Las fiestas que Cuenca se merece

por Andrew

Photo by denialpolez
Hace veintiséis años la parada militar por el aniversario de la Santa Ana de los ríos pasaba por la artería principal de la ciudad, la adoquinada calle Bolívar recibía a las fuerzas armadas que desfilaban ante la expectativa de todos los ciudadanos. En ese tres de noviembre la primera luz que miré ante mi llegada al mundo fue el resplandor del astro rey en una de las cúpulas de la Catedral de la Inmaculada, reflejo que llegaba directamente a una de las habitaciones de la recordada clínica Vega donde me encontraba.
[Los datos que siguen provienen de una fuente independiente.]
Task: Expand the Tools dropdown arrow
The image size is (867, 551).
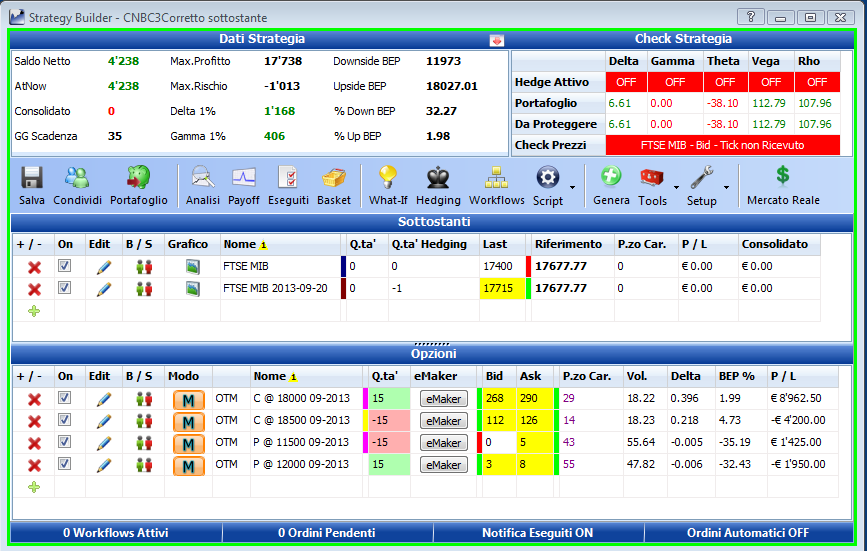Action: (676, 187)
A lo mejor este antecedente hizo que sea un poco más cuencano y que quiera a mi ciudad de una manera intensa y diferente. Así en mi corta edad, he podido ver algo de la evolución que ha tenido la urbe en el transcurso de los años, dándome cuenta que es nuestra obligación regresar a las raíces que han hecho grande a la ciudad, que son justamente sus habitantes, quienes poseen sólidos principios morales, preparación académica y calidez.

Sin lugar a dudas nuestra urbe se encuentra en un constante proceso de transformación, sin embargo existen algunas situaciones que permanecen estáticas, y es necesario fomentar su cambio; me refiero a las actividades organizadas para homenajear a nuestra ciudad en su Independencia, pues la pregunta es ¿realmente existe una política cultural en nuestra administración local?, o simplemente se piensa en desfiles, ferias sin ninguna innovación y repetitivas, tecnocumbieras en tarimas, y conciertos populares.

No es mi deseo criticar la alegría y algarabía que se crean en los eventos masivos, donde los cuencanos liberan sus preocupaciones y festejan a su ciudad, pero también no debemos olvidar que somos Patrimonio Cultural de la Humanidad, y hasta el momento no contamos con una política cultural, entendida como esa gestión de las manifestaciones artísticas: teatro, museos, industria audio-visual etc.

Aún seguimos dando mayor importancia a las megaobras, que dan paso a los grandes actos inaugurales, dejando abandonados los proyectos que realmente propicien condiciones favorables para el desarrollo del arte y de las expresiones culturales.

Por ello es necesario que los ciudadanos promovamos el inicio de una discusión respecto de los parámetros que deberían ser tomados en cuenta para el manejo de la cultura dentro de la urbe. Solamente de esta manera podremos conseguir una política cultural congruente, seria, democrática, lúcida, desprovista de excesos y de ignorancia, con una dimensión realmente incluyente y tolerante.

La participación ciudadana debe ser tomada en cuenta en todos los procesos, a veces creemos que solamente este principio puede ser aplicable al tema político o electoral, sin embargo debemos comprender que la esfera de intervención del individuo en la cosa pública es mucho más amplia, y estamos llamados a modificar y colaborar con la renovación de conceptos y estructuras, para que en el futuro Cuenca tenga las fiestas que realmente se merece.